EXERCISE AIM
Read the lines below. Copy out any that hold the string "each".

Data items
<<<<

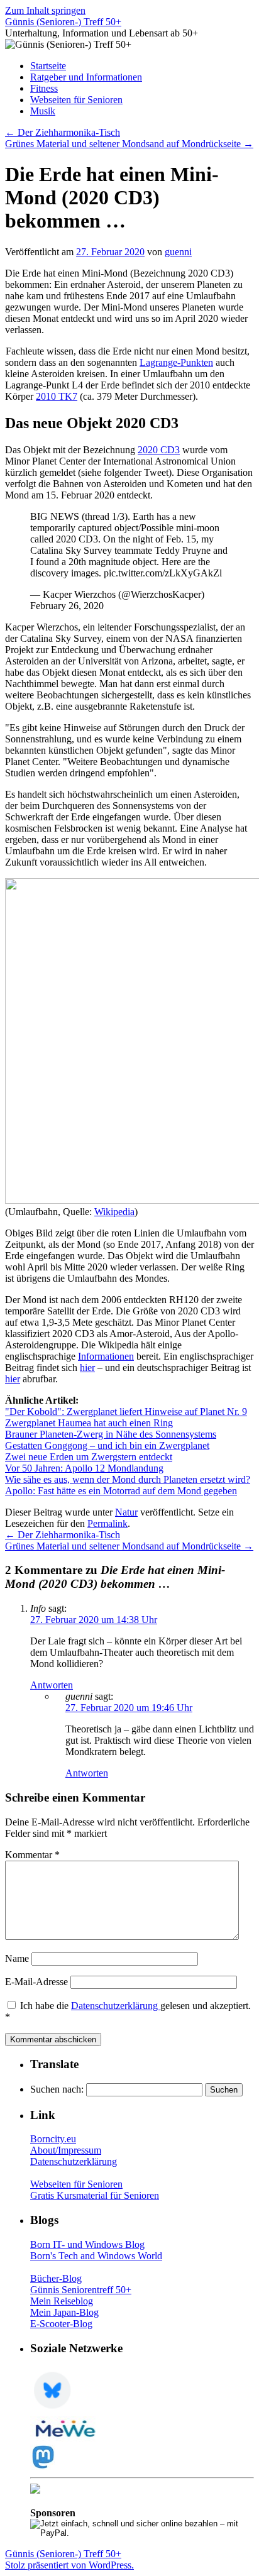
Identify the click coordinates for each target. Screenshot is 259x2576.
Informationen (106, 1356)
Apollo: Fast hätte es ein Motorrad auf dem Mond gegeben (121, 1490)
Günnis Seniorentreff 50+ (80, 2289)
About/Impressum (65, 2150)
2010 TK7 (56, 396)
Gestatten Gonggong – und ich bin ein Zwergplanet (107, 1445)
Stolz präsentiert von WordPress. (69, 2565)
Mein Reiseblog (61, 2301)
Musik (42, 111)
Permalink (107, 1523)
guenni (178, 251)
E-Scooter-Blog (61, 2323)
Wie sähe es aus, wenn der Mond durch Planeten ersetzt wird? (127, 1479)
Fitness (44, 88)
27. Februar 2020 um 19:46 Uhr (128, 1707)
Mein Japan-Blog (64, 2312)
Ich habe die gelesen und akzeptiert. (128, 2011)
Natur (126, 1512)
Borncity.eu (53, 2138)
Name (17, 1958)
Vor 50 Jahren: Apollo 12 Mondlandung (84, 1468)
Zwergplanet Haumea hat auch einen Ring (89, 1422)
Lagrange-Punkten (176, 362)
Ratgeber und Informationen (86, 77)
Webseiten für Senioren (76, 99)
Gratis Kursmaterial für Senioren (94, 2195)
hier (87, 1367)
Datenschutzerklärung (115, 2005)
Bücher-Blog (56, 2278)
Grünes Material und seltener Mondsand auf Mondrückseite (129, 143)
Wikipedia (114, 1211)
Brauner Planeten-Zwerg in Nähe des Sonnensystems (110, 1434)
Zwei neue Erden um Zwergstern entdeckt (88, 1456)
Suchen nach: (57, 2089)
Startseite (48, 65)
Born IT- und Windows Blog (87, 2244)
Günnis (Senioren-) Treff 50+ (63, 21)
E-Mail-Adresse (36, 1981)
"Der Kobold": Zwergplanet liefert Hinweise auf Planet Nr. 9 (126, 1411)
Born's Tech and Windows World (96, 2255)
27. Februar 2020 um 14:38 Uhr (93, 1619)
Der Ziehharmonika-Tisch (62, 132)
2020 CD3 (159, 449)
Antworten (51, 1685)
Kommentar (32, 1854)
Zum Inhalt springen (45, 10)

>>>>
<<<<

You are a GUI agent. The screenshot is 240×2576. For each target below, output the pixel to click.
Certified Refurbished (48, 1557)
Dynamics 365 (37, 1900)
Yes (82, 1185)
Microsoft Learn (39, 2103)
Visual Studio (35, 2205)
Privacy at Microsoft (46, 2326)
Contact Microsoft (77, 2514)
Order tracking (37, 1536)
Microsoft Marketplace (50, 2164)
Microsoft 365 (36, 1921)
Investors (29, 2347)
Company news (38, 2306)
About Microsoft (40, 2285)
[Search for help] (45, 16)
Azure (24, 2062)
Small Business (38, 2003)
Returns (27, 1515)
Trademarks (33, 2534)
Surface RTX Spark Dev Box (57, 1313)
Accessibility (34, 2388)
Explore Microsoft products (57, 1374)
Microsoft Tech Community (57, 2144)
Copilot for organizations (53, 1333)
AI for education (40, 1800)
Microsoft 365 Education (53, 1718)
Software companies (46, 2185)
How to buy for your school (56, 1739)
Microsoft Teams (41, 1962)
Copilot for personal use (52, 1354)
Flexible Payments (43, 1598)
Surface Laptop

>>>>

COMPLETED TASK
Identify the click coordinates for each target. Screenshot is 259x2576.
You are a GUI agent. The screenshot is 240×2576. For each target below, output the pixel to click.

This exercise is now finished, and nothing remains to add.